◆ WHAT IS EXPECTED ◆
Copy out every line of the records below that contains the string "target".

◆ DATA SUPPLIED ◆

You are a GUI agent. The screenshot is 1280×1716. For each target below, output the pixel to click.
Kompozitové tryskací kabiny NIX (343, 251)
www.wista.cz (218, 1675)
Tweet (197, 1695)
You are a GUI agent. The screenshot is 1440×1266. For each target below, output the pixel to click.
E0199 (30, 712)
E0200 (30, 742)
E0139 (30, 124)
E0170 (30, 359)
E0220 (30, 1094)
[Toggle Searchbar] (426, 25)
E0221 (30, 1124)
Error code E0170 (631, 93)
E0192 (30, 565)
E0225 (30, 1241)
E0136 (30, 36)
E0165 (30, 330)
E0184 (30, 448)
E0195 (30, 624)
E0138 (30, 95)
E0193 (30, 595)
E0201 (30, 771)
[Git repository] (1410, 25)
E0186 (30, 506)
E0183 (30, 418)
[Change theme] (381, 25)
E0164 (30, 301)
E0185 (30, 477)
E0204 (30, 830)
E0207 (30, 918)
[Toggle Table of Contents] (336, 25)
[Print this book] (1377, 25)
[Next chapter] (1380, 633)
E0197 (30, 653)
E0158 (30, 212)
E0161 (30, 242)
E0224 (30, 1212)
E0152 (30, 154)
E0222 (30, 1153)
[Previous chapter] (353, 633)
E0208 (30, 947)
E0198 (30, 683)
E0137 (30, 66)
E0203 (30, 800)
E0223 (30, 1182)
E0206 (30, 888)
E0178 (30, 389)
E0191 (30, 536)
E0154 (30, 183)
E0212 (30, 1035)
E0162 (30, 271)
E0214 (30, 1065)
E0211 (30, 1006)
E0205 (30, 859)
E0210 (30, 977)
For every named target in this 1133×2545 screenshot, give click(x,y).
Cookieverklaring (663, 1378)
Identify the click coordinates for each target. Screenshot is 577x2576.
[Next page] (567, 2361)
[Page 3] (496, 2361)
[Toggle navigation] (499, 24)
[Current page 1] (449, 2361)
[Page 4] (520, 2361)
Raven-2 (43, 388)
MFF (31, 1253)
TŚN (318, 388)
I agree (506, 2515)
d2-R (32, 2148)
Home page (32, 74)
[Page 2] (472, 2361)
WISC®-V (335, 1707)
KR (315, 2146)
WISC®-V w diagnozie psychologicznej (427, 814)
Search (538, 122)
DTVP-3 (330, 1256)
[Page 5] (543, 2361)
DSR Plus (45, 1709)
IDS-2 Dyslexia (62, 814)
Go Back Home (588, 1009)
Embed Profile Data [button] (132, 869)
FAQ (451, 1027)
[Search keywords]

◆ WORKED ANSWER ◆
You are a GUI agent. The screenshot is 1280×1716. For each target below, output the pixel to click.
You are a GUI agent. The screenshot is 1440×1266. For each target below, output the pixel to click.
For every named target in this 1133×2545 screenshot, give click(x,y).
Identify the click coordinates for each target. Screenshot is 577x2576.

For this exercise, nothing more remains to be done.